Casos de trabalho infantil caem 84% em Ponta Grossa entre 2023 e 2025
Levantamento aponta redução das ocorrências após implantação de serviço especializado; 74 crianças e adolescentes deixaram a situação de vulnerabilidade.
Da Redação*
Ponta Grossa – O número de casos de trabalho infantil identificados em Ponta Grossa apresentou uma queda expressiva nos últimos dois anos. Dados do Serviço Especializado de Abordagem Social para Crianças e Adolescentes mostram que as ocorrências passaram de 50 registros em 2023 para oito em 2025, uma redução de 84%.

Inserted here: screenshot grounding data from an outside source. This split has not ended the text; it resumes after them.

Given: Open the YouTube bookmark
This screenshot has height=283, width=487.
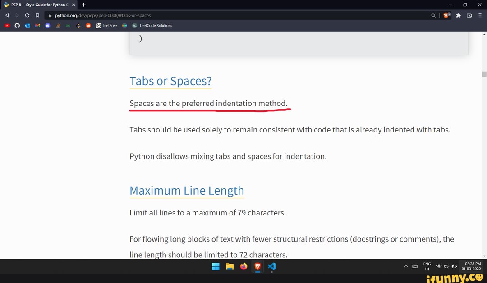Looking at the screenshot, I should tap(7, 26).
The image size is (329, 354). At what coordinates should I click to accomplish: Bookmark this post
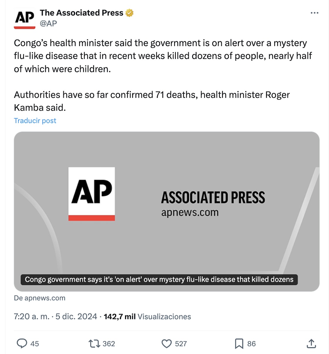(239, 343)

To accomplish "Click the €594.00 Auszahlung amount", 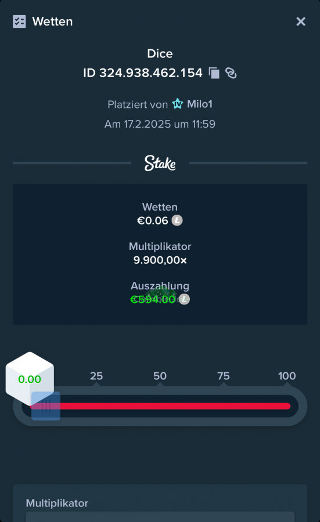I will pos(153,299).
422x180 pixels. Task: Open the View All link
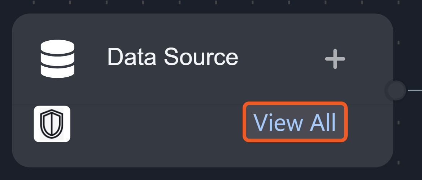click(x=295, y=122)
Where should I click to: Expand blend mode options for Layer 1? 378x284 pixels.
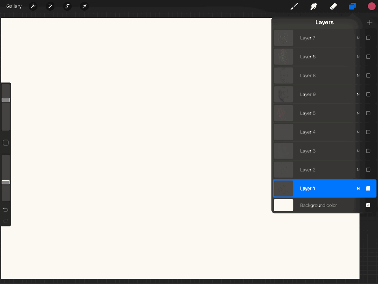coord(358,189)
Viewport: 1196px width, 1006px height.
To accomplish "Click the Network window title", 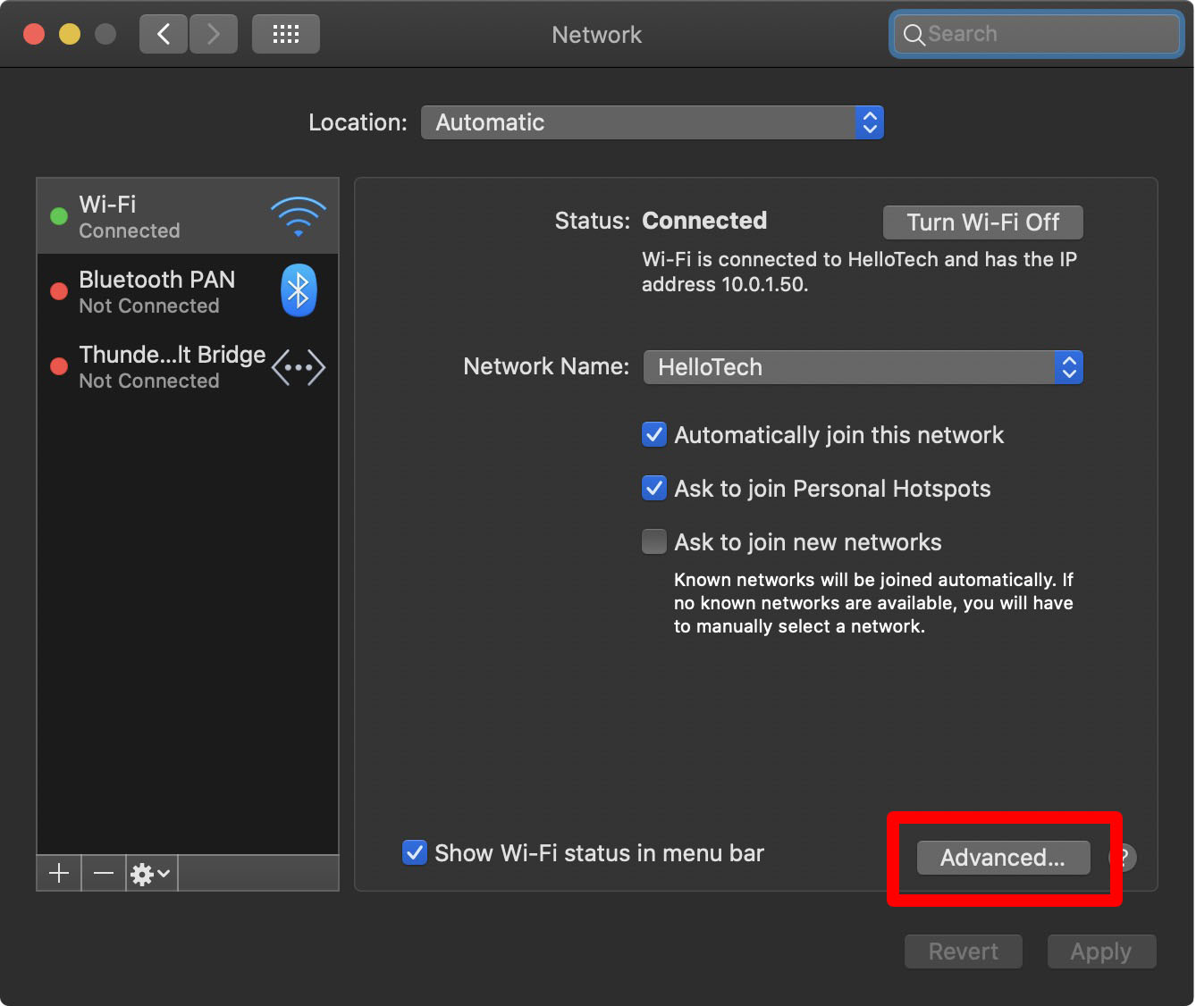I will 596,34.
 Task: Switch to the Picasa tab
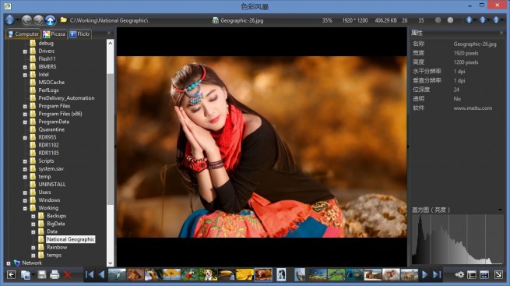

Os dados foram divulgados pela Fundação de Assistência Social de Ponta Grossa (FASPG) e abrangem o período entre setembro de 2023 e abril de 2026. Nesse intervalo, foram identificadas 104 crianças e adolescentes em situação de trabalho infantil no município. Desses, 74 tiveram a situação superada, enquanto outros 30 seguem sendo acompanhados pela equipe técnica do Centro de Referência Especializado de Assistência Social (CREAS I).
Para a presidente da FASPG, Tatyana Belo, a redução está relacionada à criação do serviço especializado e à atuação integrada da rede de proteção.
“Esse resultado não é obra do acaso. É fruto de um trabalho articulado entre secretarias e serviços que atuam todos os dias para tirar crianças e adolescentes de situações de vulnerabilidade e garantir que voltem a ocupar o lugar que é delas: a infância.”
Ela afirma que o acompanhamento realizado pelas equipes vai além da retirada da criança da situação de trabalho. Entre as medidas adotadas estão o retorno à escola, o encaminhamento para programas sociais e o acesso a cursos de qualificação voltados às famílias.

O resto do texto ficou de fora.